It's clearly built by people
in an ivory tower somewhere
where there's effectively a two-day long
post-mortem analysis of the incident
and so on and so forth.
And okay, great.
Your entire site isn't blown off the internet.
Yeah, that probably makes sense.
But as soon as you start broadening that
to things like, okay,
an increase in 500 errors on this service for 30 minutes, great. Well, we're going to have a two-day
post-mortem on that. It's, yeah, it should be nice if you could go two full days without having
another incident of that caliber. So in other words, who's, what, are we going to hire a new
team whose full-time job it is, is to just go ahead and triage and learn from all these incidents?
Seems to me like that's sort of throwing wood behind the wrong arrows. Yeah, I think it's very reductive to suggest that learning only happens in a
postmortem process. So I wrote a blog actually not so long ago that is about running postmortems and
when it makes sense to do it. And as part of that, I had a sort of a statement that was that we
haven't run a single postmortem when I wrote this blog at Incident.io, which is probably shocking to many people because we're an incident company and we talk about this stuff.
But we were also a company of five people.
And when something went wrong, the learning was happening.
And these things were sort of, we were carving out the time, whether it was called a post-mortem
or not, to learn and figure out these things.
Extrapolating that to bigger companies, there is little value in following processes for the sake
of following processes. And so you could... Someone in compliance just wound up spitting
their coffee all over their desktop as soon as you said that, but I hear you.
Yeah. And it's those same folks who are the ones who care about the document being written,
not the process and the learning happening. And I think that's deeply frustrating.
But all the plans, of course, assume that people will prioritize the company over their own family for certain kinds of disasters.
I love that, too.
It's this divorce from reality that's ridiculous on some level.
Speaking of ridiculous things, as you continue to grow and scale, I imagine you integrate
with things beyond just Slack.
You grab other data sources and over the fullness of time.
For example, I imagine one of your most popular requests from some of your larger customers
is to integrate with their HR system in order to figure out who's the last engineer who left.

Problem details
Which spans of time does the conversation about incident postmortems mention? Quote each one in its own words, in the order it appears.

Data excerpts
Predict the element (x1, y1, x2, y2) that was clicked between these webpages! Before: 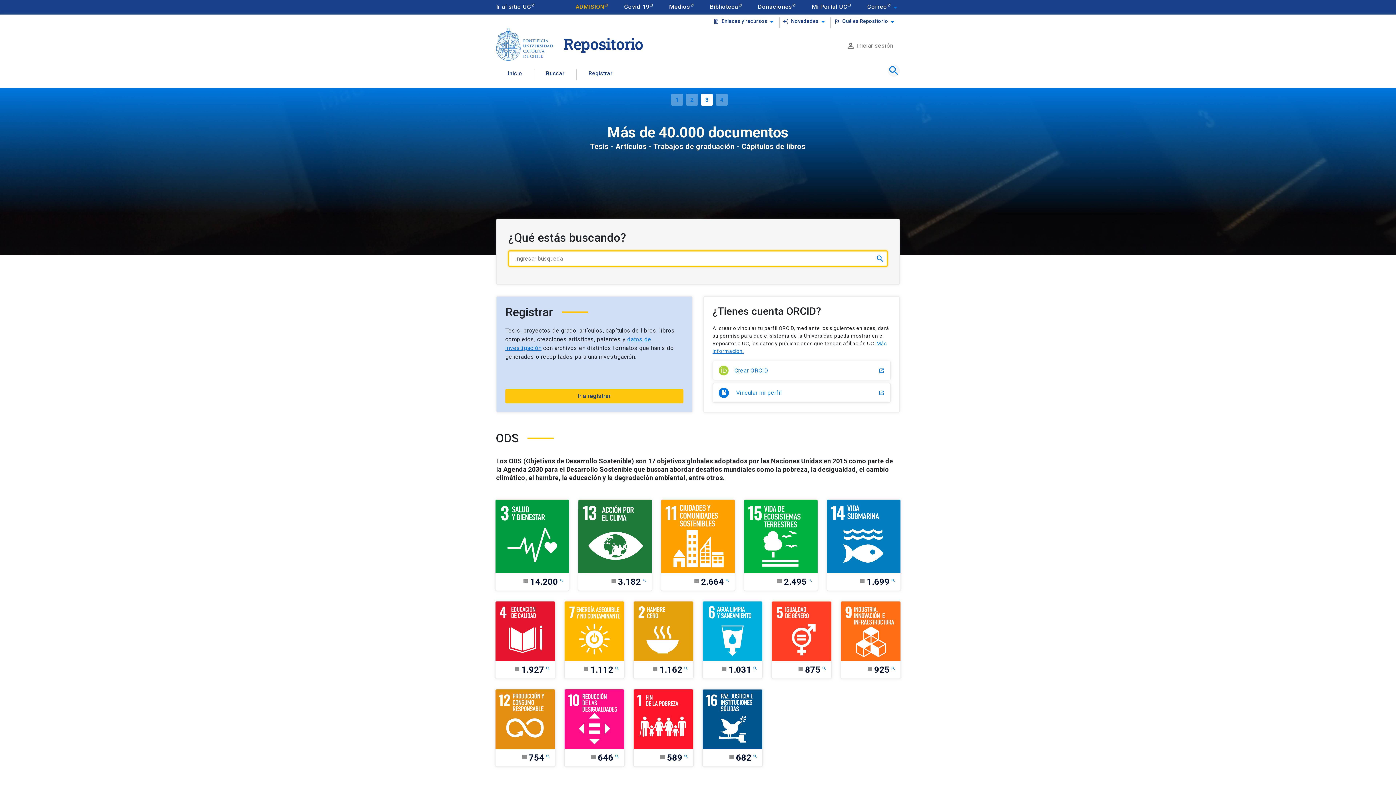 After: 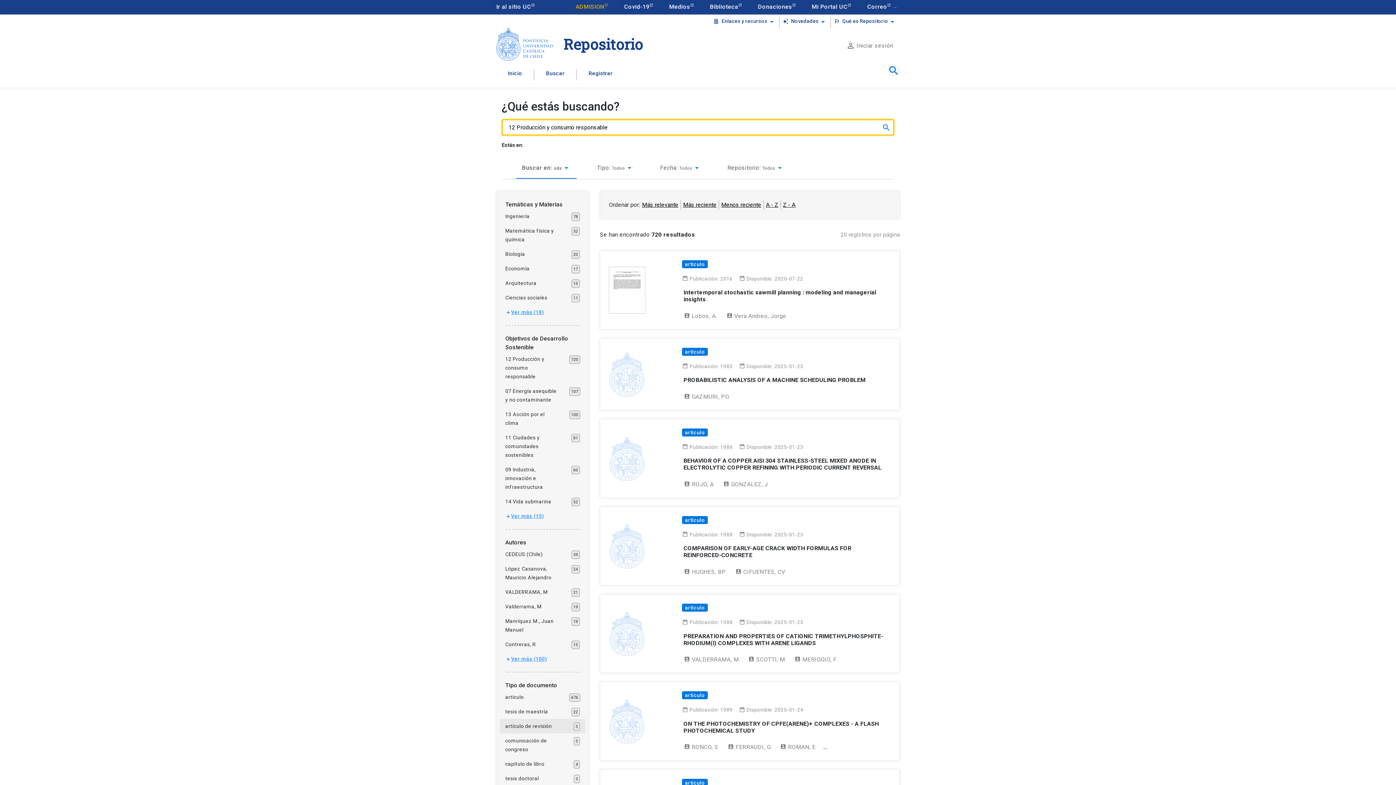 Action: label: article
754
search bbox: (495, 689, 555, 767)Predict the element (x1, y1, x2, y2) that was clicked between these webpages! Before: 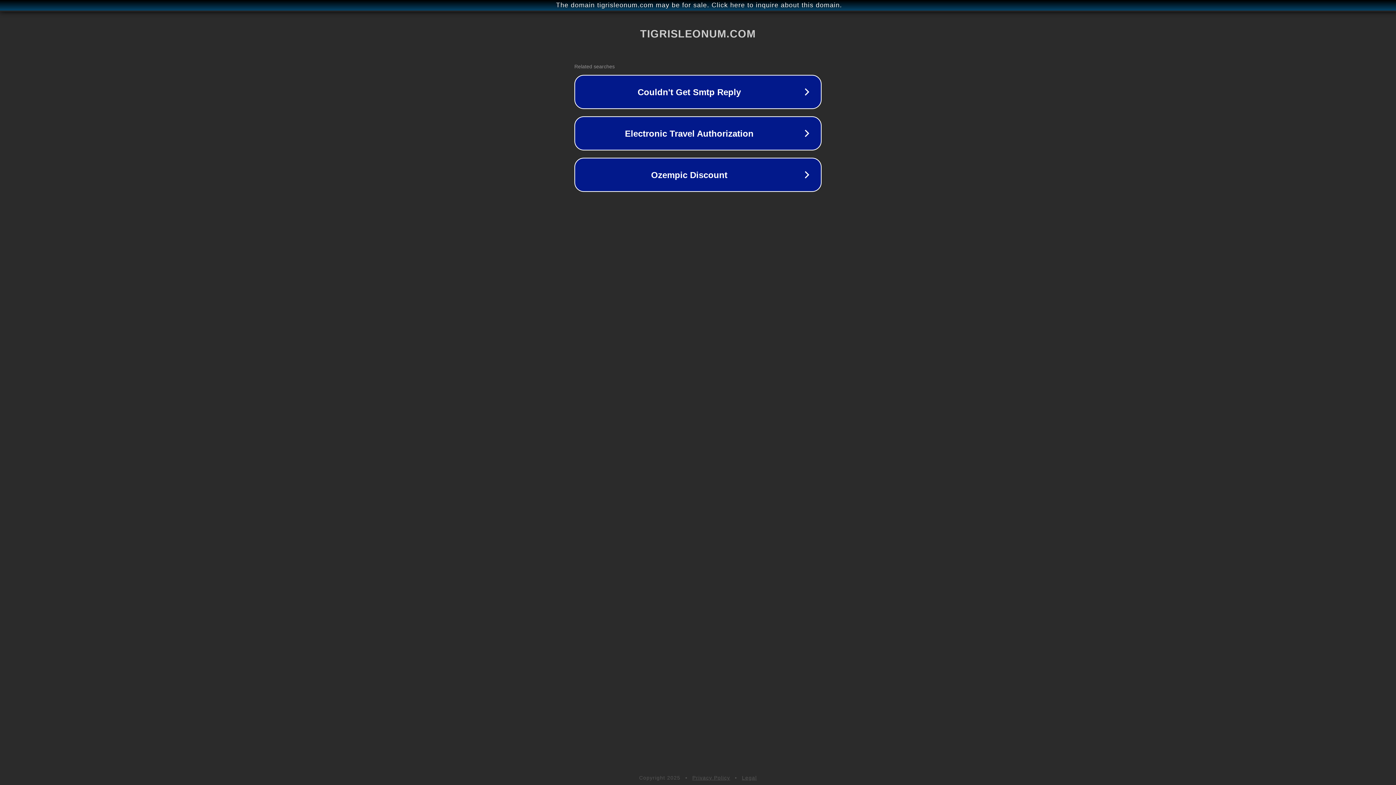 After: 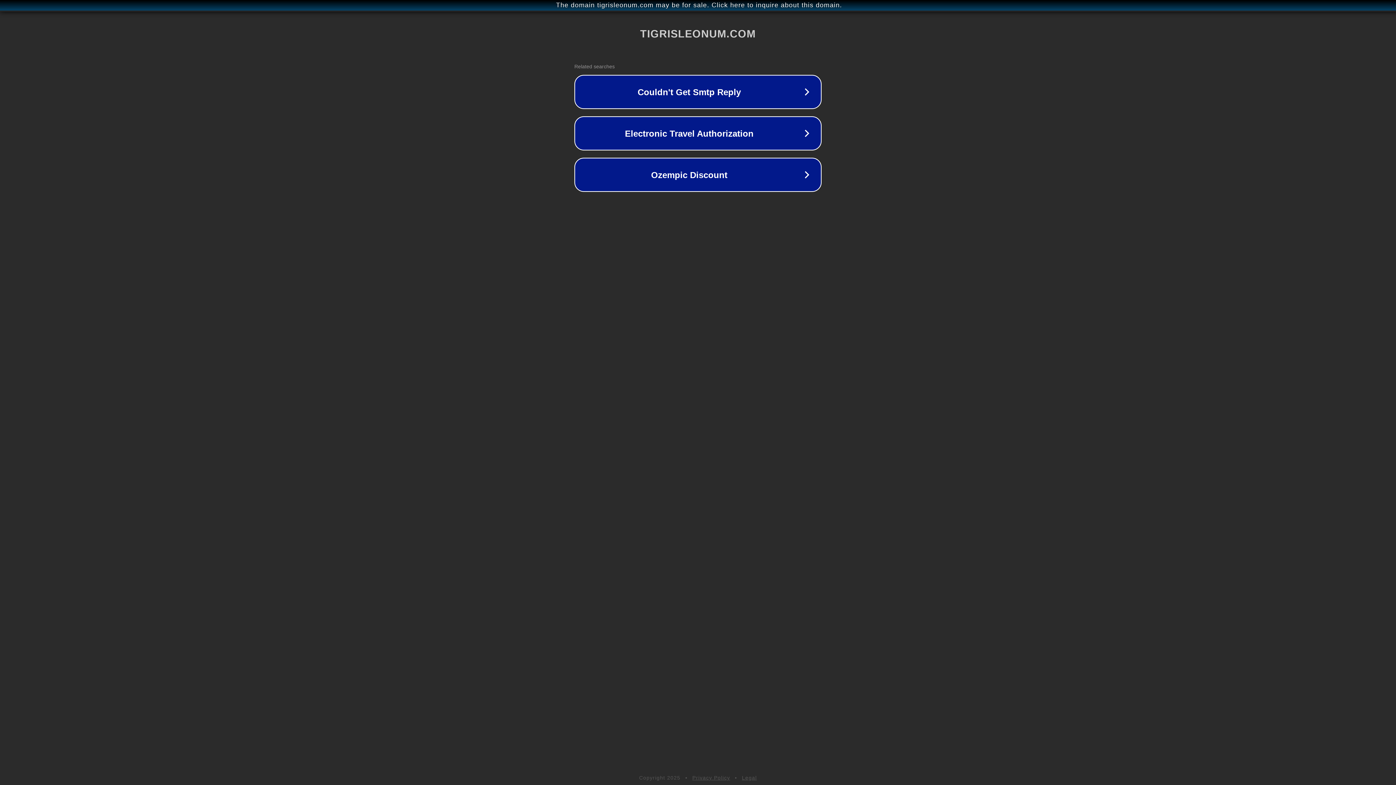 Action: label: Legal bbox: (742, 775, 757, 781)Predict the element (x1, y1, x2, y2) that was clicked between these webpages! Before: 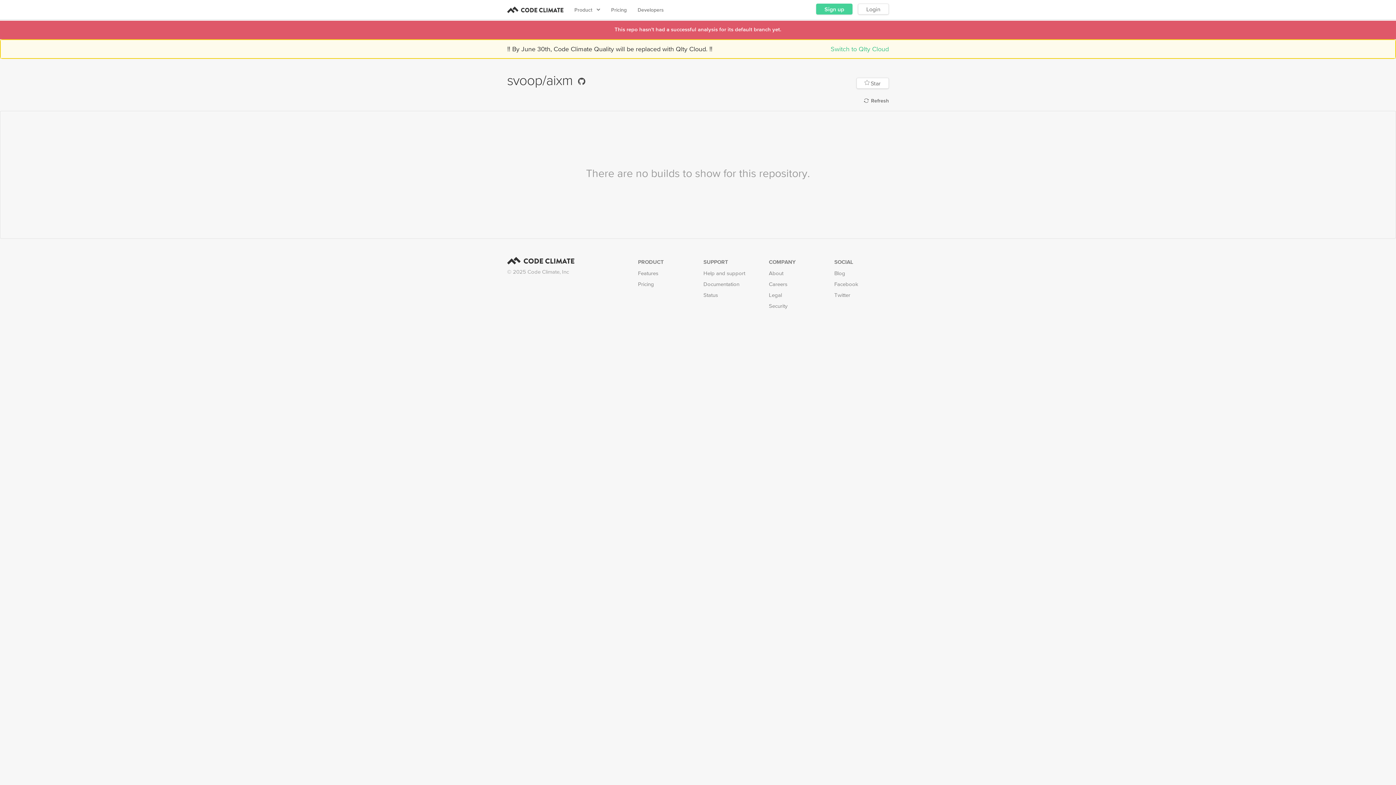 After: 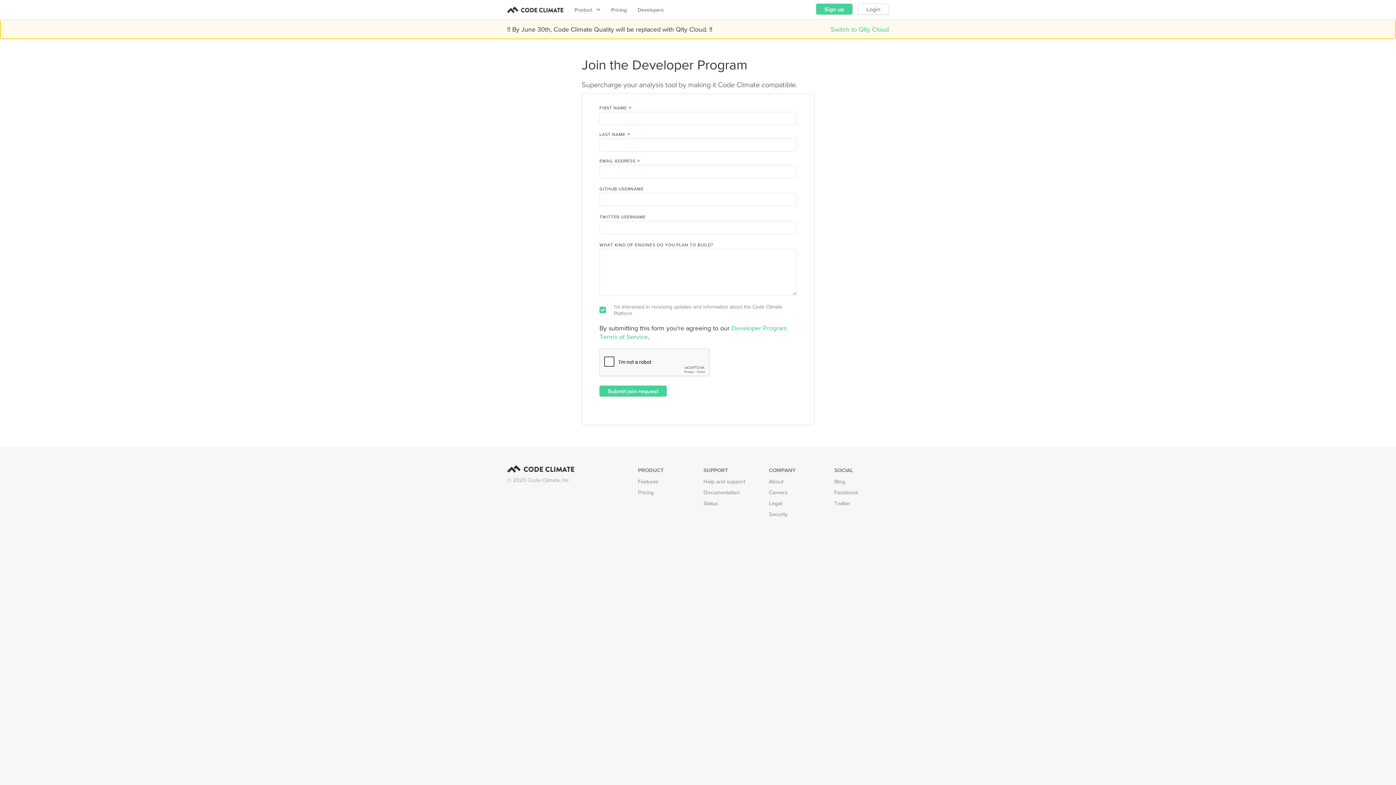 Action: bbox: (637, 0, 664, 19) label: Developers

Result for this exercise
1. "two-day long"
2. "30 minutes"
3. "two-day"
4. "two full days"